The SZ said IS had lost "at least three large oil fields," leaving it with only the small Qayara oil field, which had an output capacity of just 2,000 barrels a day, or 5 percent of what it previously controlled.
The IS, which still controls parts of neighboring Syria, overran western and northern areas of Iraq last June and declared its intention to establish an Islamist caliphate. That prompted US-led airstrikes in both countries.
The media outlets added that satellite imagery from last month showed that northeast of Tikrit the IS had set fire to two of three major Iraqi oil fields - Himrin and Ajil - and had destroyed oil extraction equipment as the counteroffensive unfolded.
The BND saw this as evidence that the IS did not believe in later recaptures of those oil fields.
The German Foreign Office, responding recently to an opposition Left party question in parliament, said the IS had a "capital stock" of "one to two billion dollars," making it one of the richest terror groups of all time.
IS income is reportedly supplemented by proceeds from activities such as smuggling of antiques and ransom demands.

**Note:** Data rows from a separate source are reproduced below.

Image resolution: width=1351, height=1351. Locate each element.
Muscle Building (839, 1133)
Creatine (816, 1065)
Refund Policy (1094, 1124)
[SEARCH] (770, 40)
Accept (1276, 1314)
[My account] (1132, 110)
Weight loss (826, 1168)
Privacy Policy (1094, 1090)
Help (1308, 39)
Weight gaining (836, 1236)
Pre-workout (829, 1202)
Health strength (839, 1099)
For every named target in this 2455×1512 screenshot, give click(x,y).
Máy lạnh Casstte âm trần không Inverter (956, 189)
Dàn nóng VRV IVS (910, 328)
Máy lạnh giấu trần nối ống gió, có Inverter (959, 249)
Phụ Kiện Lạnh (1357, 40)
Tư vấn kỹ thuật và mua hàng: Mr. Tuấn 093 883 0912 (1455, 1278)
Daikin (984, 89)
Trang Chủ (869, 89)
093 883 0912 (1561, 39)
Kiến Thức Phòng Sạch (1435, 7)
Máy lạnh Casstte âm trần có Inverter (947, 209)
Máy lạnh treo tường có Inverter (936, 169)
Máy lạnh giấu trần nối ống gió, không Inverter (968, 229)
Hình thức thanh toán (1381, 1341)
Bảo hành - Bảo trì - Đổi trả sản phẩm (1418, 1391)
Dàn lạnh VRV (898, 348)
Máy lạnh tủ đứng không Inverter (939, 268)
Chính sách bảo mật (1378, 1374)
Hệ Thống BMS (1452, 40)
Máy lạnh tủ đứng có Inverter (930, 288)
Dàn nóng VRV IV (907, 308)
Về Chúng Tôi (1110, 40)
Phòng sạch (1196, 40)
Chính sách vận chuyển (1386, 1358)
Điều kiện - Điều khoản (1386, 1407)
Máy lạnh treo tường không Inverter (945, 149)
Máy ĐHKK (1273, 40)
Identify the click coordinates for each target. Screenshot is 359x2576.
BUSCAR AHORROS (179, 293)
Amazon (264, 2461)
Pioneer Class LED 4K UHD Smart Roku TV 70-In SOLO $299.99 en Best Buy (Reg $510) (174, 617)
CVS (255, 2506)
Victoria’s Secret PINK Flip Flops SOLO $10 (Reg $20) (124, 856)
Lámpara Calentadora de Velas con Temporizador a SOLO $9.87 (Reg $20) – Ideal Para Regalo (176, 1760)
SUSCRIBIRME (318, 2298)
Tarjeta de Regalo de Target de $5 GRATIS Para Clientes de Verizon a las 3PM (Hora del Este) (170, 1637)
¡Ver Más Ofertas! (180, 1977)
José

On Wednesday, the IS released more than 200 members of Iraq's Yazidi ethnic minority who were seized in the Sinjar area last August.
Anbar next, says al-Abadi
Iraqi Prime Minister Haider al-Abadi said his government's "next battle" was to retake Anbar province, a vast desert area stretching between Iraq's borders with Syria, Jordan, and Saudi Arabia and across to the western approach to Baghdad.
Visiting Jordan on Wednesday, Iraqi Defense Minister Khaled al-Obeidi said the Iraqi army wanted tighter command over forces during an Anbar operation.
A myriad of forces took part in the Tikrit recapture, including Iranian-backed Shiite militias.